### Selected passage
^^^^
Any comments on a sun tracker system?
What are you people thoughts o it ?
Cost and will it work?
Does any one have a working system?

I have installed my 8 panels on a solar tracker I built and ..  I find that where I live I get up to 55% extra power from the same panels.
Would like to know if someone less also did this and what they are experiencing.

I designed the bearings, frame, cpu and.
It is amazing to see the difs between non tracker and tracker.

 

I think the concensus here is if you build your own and if you like doing that sort of thing, or if space is at an extreme premium, then it makes sense. For everyone else it is cheaper to just add more panels :-)

1 hour ago, plonkster said:

I think the concensus here is if you build your own and if you like doing that sort of thing, or if space is at an extreme premium, then it makes sense. For everyone else it is cheaper to just add more panels :-)

Plus one on that!

Many thanks for the comments.

I can not get the same results with the same $ spend on extra panels as on the tracking system.

The tracking only galv was expensive else I need an addition 6 panels to get the same charging rate.
Tracker and all my system is at +/- R45K 4 x 200A solar tracker  management system for home 8 260W panels and 3 - 5 Kwatt inverter.
^^^^
### Collected data
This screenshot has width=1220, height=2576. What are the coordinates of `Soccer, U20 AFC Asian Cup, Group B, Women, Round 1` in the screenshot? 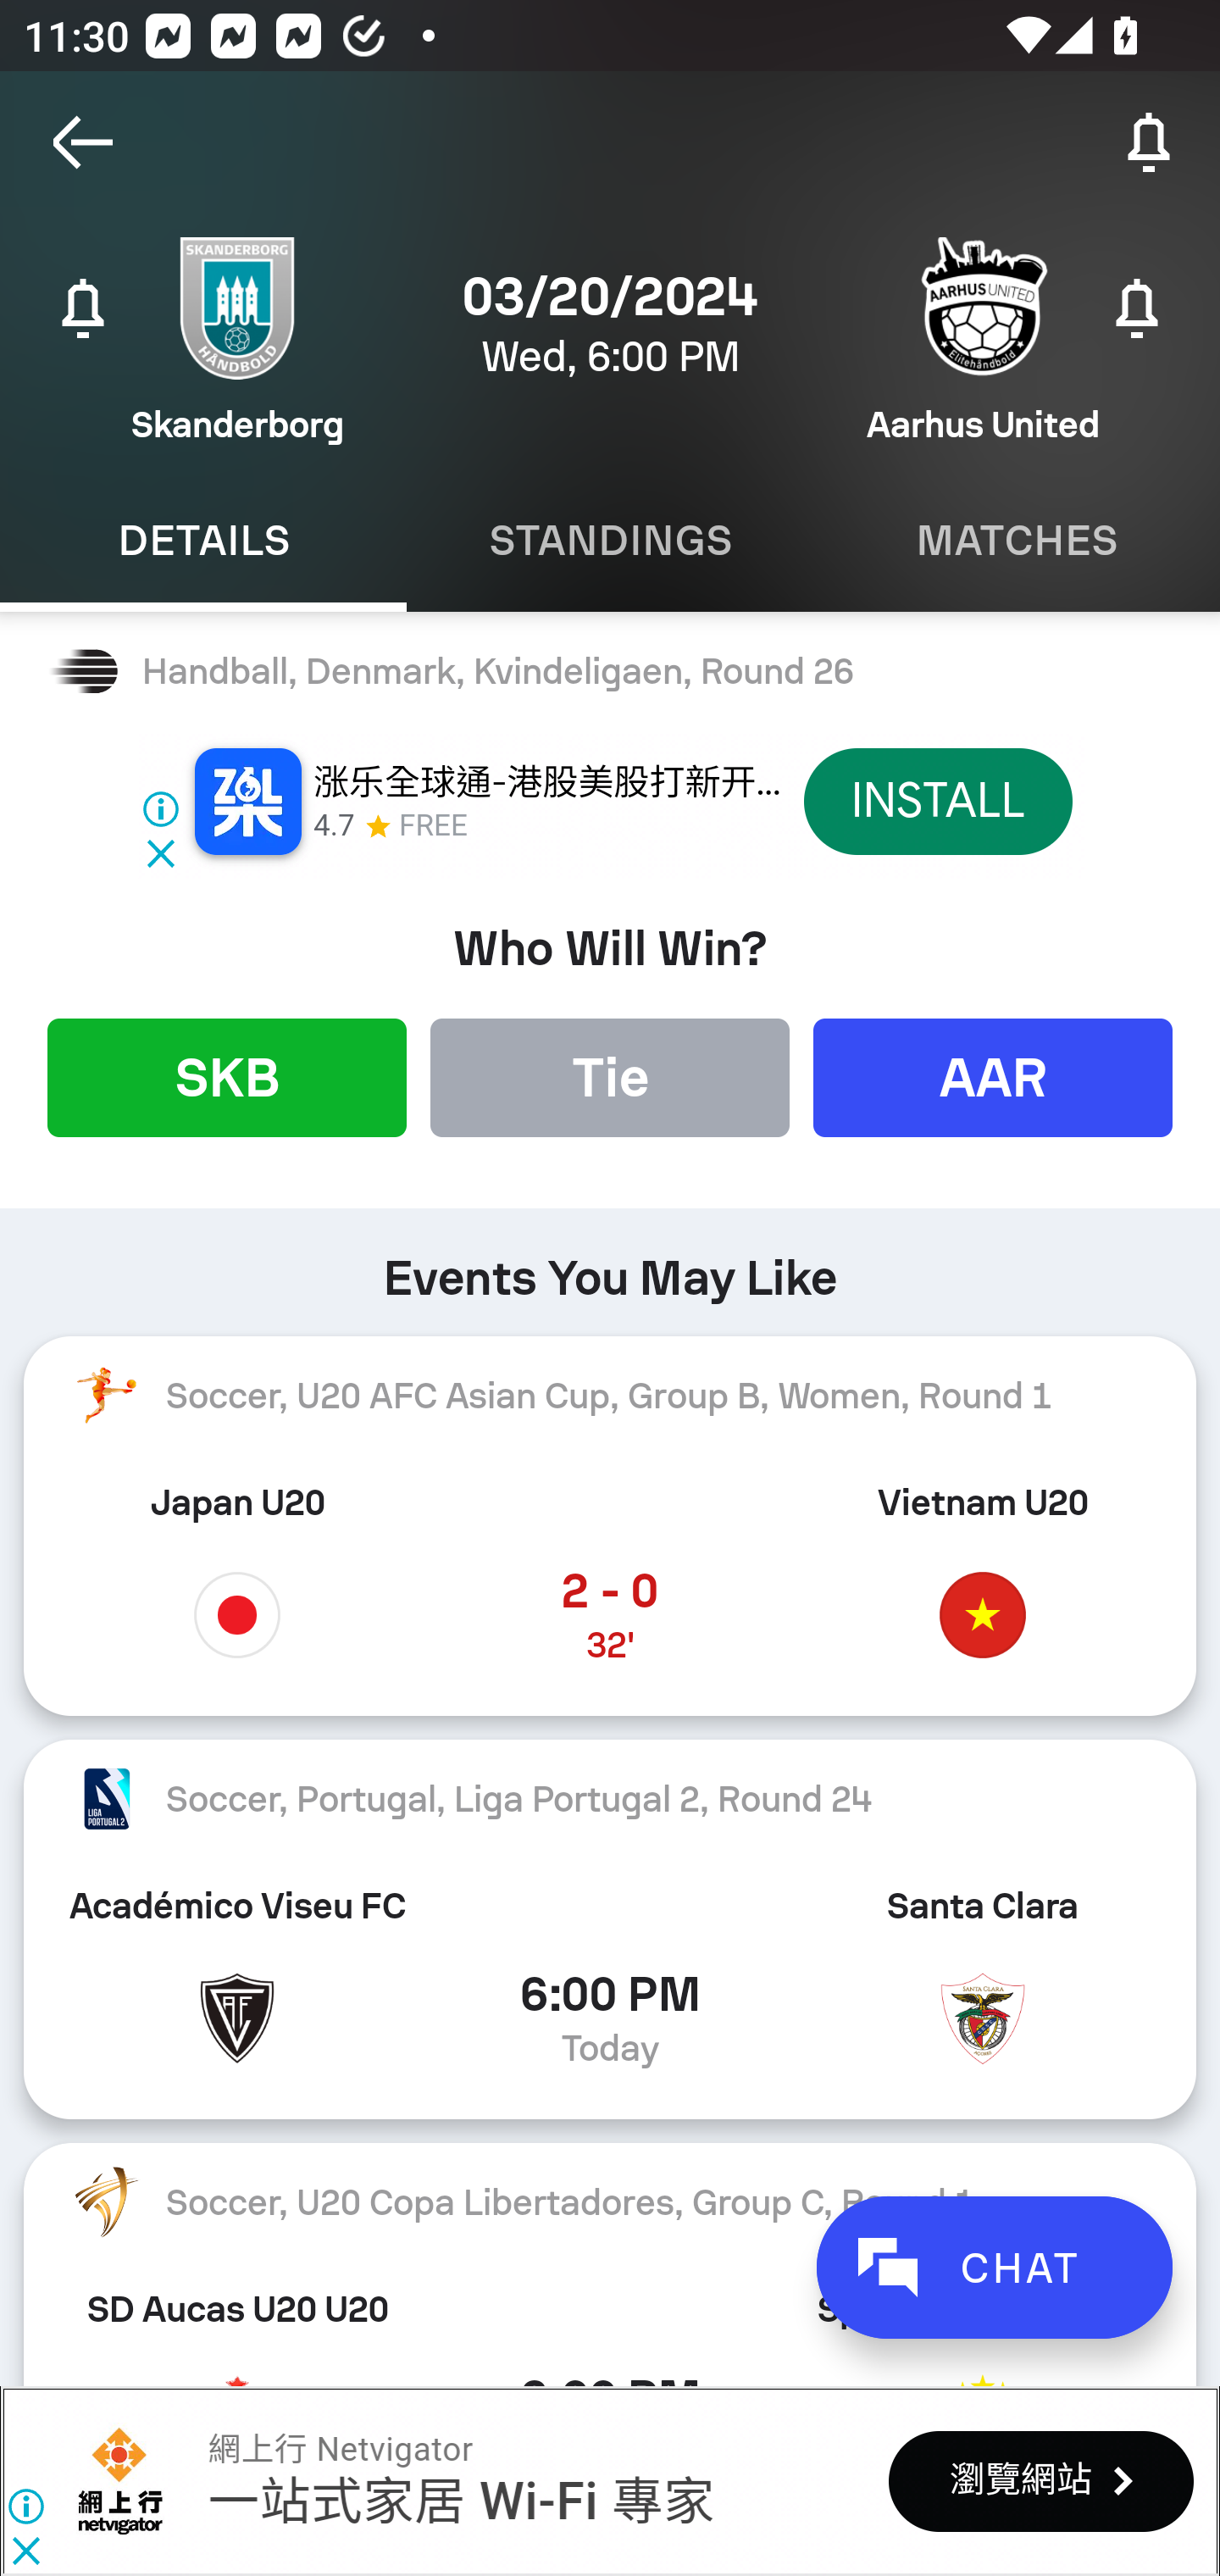 It's located at (610, 1396).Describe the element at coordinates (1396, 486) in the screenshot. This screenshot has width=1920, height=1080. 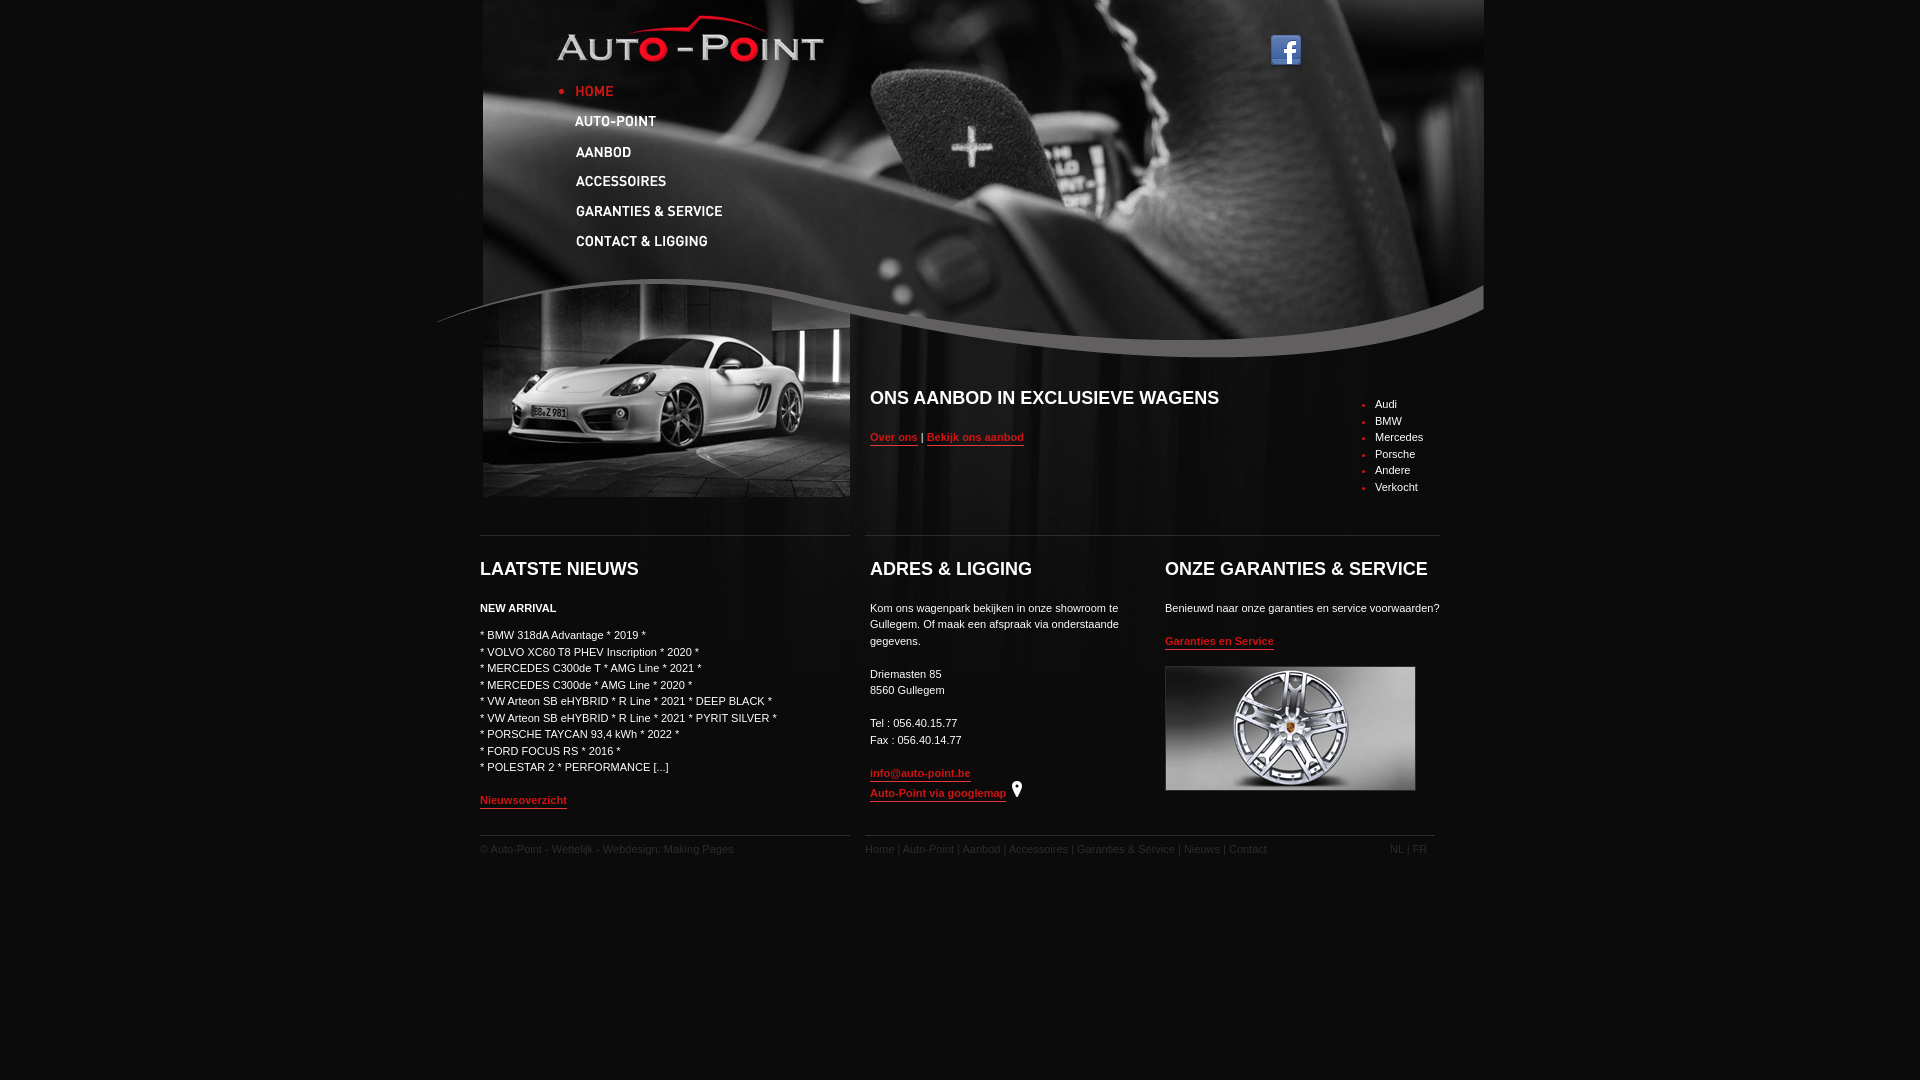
^^^^
### Directive
According to the consensus described in the forum thread, under which conditions does a sun tracker make sense? List each condition. The data after the forum thread is separate material.

### Response for this exercise
- If you build your own
- If you like doing that sort of thing
- If space is at an extreme premium